Some moments that define our lives are crystal clear; at other times, it can be difficult to pinpoint the origin of certain behaviors and desires. Ever since New Jersey native James Leitner learned in high school of the staggering fact that almost one billion people across the world go without access to clean water, his life developed a clear direction.
On May 17, 2017, Leitner began walking from Princeton, N.J. to San Francisco, Calif. to raise awareness across the U.S. around the issue of clean water — lugging 10 gallons of water every step of what will become 3,215 miles.
When he sat down with Capital Area Women’s LifeStyle Magazine in June, Leitner believed Michigan marked 700 miles into his momentous trek that should wrap up in late October. He paused in Flint before reaching Lansing to volunteer in wake of that city’s water crisis; after Lansing, his next destination was ultimately Benton Harbor, hugging the shores of Lake Michigan and making his next big rest stop Michigan City, Ind.
“I guess I still have 2,500 miles or so to go,” Leitner said, who expects to complete his journey on 3 liters of water per day and food where he can find it. “So, it seems like it’s been forever, but I’m still in the very beginning works of the trip.”
Leitner’s journey is inspired by Tanzanians in East Africa who walk about 9 miles per day, 3,200 miles per year to gather water for their communities. While men focus on farming and livestock, women and children are expected to venture forth and find water, regardless of sickness or other impediments.
“I remember seeing one lady who was pregnant — had a kid on her back — try to travel back home, and images like that stuck with me,” Leitner said.
Specific involvement in Tanzania came from Leitner’s work with the Philadelphia Serengeti Alliance (PSA) while attending the University of Delaware.
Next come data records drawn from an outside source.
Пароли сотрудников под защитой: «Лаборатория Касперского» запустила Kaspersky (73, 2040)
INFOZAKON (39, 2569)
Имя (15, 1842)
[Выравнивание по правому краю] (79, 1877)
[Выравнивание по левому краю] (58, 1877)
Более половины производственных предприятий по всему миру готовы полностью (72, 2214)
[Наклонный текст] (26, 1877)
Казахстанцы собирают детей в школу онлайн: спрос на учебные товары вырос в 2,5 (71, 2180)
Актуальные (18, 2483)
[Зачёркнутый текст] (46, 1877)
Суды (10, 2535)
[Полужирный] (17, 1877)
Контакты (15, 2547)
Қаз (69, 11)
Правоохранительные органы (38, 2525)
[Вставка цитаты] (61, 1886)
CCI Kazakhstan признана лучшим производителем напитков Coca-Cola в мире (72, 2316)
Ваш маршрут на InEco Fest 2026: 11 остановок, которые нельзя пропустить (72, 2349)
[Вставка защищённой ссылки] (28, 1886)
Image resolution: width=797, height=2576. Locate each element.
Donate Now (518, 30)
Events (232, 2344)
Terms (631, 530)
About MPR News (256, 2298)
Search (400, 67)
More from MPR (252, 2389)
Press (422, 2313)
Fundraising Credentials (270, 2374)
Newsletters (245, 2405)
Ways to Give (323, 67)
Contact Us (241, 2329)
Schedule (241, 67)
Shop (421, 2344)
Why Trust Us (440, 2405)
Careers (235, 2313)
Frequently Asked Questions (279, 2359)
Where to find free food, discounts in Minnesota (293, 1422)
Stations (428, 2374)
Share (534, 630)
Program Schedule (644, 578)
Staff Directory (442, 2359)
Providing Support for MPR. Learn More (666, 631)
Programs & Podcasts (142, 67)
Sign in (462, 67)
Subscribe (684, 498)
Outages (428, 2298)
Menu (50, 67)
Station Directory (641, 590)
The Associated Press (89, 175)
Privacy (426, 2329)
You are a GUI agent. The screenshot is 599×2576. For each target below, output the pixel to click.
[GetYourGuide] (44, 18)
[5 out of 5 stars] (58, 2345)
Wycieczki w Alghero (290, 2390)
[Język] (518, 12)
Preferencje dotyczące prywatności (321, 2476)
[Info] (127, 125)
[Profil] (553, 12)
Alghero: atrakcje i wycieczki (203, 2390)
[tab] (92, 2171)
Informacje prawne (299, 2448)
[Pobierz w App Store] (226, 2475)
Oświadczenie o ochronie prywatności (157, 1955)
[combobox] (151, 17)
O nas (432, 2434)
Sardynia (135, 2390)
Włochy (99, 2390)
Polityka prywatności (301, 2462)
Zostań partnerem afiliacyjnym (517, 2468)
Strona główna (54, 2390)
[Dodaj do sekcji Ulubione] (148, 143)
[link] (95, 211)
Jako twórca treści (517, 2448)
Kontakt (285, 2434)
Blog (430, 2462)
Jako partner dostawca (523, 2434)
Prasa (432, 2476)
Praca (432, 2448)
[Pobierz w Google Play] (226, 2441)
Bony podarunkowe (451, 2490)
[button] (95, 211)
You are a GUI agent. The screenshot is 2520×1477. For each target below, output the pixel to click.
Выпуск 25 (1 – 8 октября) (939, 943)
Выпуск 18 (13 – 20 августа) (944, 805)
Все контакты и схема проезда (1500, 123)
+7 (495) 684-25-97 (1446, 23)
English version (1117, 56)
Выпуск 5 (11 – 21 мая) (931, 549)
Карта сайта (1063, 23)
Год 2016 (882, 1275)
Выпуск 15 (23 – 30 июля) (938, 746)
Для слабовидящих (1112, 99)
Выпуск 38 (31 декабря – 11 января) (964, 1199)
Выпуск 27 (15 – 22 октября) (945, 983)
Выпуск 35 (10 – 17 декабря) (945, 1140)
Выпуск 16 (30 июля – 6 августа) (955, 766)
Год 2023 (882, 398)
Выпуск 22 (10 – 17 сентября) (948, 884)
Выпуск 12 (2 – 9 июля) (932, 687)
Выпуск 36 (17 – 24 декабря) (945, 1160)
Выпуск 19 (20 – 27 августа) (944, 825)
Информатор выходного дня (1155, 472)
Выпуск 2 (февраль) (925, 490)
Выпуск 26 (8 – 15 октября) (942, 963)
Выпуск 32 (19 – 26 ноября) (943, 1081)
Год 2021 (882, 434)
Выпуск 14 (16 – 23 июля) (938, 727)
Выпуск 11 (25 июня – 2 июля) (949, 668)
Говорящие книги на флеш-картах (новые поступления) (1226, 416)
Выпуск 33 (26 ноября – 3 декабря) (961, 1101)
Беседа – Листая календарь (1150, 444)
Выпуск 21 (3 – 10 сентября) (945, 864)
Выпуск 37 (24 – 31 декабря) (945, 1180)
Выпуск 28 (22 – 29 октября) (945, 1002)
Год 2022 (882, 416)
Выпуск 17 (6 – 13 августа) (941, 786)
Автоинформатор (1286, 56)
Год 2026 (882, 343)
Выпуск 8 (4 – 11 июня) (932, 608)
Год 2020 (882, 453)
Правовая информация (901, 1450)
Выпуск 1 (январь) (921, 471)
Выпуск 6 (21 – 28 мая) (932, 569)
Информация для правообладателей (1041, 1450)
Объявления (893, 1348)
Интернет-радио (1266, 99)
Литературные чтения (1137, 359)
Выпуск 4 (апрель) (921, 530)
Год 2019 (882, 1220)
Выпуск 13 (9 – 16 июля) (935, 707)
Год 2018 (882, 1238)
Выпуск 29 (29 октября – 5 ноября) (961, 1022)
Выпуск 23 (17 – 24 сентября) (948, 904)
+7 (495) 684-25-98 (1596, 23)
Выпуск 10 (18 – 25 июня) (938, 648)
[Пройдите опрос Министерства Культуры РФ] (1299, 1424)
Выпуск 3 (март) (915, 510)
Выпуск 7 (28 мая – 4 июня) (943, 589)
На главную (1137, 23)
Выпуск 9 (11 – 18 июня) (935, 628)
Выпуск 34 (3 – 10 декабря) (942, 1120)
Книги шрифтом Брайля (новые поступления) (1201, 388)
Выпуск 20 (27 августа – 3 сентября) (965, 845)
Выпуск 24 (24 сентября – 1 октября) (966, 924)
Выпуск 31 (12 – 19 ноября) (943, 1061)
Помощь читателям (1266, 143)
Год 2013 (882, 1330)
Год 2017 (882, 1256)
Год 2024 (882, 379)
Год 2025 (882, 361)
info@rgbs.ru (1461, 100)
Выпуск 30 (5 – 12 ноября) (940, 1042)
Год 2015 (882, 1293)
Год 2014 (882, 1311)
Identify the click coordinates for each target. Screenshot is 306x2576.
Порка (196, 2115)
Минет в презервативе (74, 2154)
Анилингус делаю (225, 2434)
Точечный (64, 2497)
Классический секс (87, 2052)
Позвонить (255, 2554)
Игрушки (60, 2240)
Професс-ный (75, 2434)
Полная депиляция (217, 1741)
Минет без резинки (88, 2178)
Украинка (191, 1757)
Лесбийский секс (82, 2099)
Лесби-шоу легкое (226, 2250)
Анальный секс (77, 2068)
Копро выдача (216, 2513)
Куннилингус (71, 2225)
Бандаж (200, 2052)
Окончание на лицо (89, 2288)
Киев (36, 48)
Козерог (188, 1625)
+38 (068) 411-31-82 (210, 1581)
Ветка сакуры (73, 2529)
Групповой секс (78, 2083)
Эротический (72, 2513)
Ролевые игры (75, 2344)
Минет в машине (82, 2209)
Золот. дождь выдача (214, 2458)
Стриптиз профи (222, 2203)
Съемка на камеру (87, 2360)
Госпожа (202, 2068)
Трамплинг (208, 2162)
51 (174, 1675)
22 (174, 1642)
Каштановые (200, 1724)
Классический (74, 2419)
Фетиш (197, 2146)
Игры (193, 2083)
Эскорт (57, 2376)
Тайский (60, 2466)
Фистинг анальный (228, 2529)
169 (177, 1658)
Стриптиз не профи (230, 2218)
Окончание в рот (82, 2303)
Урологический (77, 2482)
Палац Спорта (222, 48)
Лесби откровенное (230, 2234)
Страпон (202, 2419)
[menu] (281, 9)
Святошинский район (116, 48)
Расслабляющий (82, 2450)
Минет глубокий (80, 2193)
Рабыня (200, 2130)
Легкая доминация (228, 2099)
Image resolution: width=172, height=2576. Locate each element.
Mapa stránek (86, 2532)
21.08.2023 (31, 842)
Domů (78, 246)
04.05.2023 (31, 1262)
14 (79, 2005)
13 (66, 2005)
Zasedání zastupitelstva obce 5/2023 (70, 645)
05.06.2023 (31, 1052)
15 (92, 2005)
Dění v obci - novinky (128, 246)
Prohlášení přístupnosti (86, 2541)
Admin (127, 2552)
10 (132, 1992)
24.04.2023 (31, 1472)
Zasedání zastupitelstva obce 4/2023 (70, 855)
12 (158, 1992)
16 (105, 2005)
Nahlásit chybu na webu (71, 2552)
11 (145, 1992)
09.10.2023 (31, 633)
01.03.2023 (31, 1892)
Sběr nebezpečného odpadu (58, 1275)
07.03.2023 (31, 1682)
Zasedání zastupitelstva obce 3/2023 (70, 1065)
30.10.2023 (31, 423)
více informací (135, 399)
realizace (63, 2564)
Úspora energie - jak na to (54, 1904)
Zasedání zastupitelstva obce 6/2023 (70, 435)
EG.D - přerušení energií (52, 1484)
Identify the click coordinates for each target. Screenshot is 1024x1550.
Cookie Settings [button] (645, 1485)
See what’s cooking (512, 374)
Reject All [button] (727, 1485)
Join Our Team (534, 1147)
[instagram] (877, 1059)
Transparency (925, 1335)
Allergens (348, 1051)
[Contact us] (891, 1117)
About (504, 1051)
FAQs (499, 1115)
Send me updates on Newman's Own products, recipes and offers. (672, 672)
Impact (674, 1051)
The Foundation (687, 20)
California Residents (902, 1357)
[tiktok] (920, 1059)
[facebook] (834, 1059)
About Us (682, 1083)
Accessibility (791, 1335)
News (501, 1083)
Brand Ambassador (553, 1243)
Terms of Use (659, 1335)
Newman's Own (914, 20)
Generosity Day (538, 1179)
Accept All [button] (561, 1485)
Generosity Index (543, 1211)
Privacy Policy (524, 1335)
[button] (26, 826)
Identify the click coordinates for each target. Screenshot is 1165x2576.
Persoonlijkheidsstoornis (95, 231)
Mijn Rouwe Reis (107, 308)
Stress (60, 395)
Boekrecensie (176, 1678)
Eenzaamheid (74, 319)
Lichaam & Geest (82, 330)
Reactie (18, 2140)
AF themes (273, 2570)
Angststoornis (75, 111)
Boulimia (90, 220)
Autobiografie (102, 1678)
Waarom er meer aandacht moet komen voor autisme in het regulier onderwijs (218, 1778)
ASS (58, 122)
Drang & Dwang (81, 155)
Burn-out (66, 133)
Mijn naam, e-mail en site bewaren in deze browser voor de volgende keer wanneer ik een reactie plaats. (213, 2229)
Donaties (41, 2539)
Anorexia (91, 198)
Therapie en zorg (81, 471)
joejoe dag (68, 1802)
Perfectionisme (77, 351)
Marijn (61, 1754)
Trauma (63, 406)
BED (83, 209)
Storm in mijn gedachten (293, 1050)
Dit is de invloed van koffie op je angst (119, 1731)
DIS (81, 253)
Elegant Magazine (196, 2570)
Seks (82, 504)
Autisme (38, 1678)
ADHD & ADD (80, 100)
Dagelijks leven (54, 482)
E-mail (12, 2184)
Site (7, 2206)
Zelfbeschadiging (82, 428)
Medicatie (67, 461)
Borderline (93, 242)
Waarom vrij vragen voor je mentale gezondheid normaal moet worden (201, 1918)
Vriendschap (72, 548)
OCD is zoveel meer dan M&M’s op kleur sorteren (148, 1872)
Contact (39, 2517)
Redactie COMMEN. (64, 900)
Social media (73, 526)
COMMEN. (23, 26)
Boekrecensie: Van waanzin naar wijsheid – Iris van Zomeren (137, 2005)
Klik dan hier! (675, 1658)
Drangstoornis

Leitner moved to West Virginia in Jan. 2016 after graduating with a bachelor’s degree in environmental studies, stepping into a career with the West Virginia Conservation Agency.
Leitner’s always been in shape due to rock climbing, soccer and ultimate frisbee, but he was never a trained athlete. He soon dedicated himself to complete 12 marathons over 12 months, carrying 45 pounds of water during each stretch. By the last marathon in April 2017, he already knew his current journey was on the horizon.
“If someone says, ‘I’m comfortable walking 20 miles by myself,’ I suggest trying to plan out a 30-mile trip by yourself because — that extra 10 miles — you will learn so much more about yourself,” Leitner said.
It took months of planning to customize a walkable path with Google Maps, and GPS devices like SPOT are useful to let loved ones know that he’s okay. So far, only stray animals nipping at equipment have given him any trouble.
While friends, family and acquaintances help find shelter, it doesn’t always work out so simply for Leitner. Local churches serve as an alternative, as well as the backyards of community members willing to hear his story.
“Friends and family-wise, they’re always looking out for me,” Leitner said. “When I’ve been on the road, and I’m kind of at the whim of strangers, I’ve learned everyone has wonderful intentions and would like to help out as much as they can too.”
It’s no secret that Leitner’s vision for clean water is not limited to one geographical location. In the future, he hopes his nonprofit, Mission Clean Water, can leverage the marketing capacity of similar organizations. For now, Leitner’s sights are set on the Golden Gate Bridge in San Francisco.
“It feels really good,” Leitner said. “Even on days where it’s really hard or physically challenging or really hot, I still can’t see myself anywhere else. Every time I had a bad moment or good moment and meet someone new, I’m like, ‘this is perfect’.”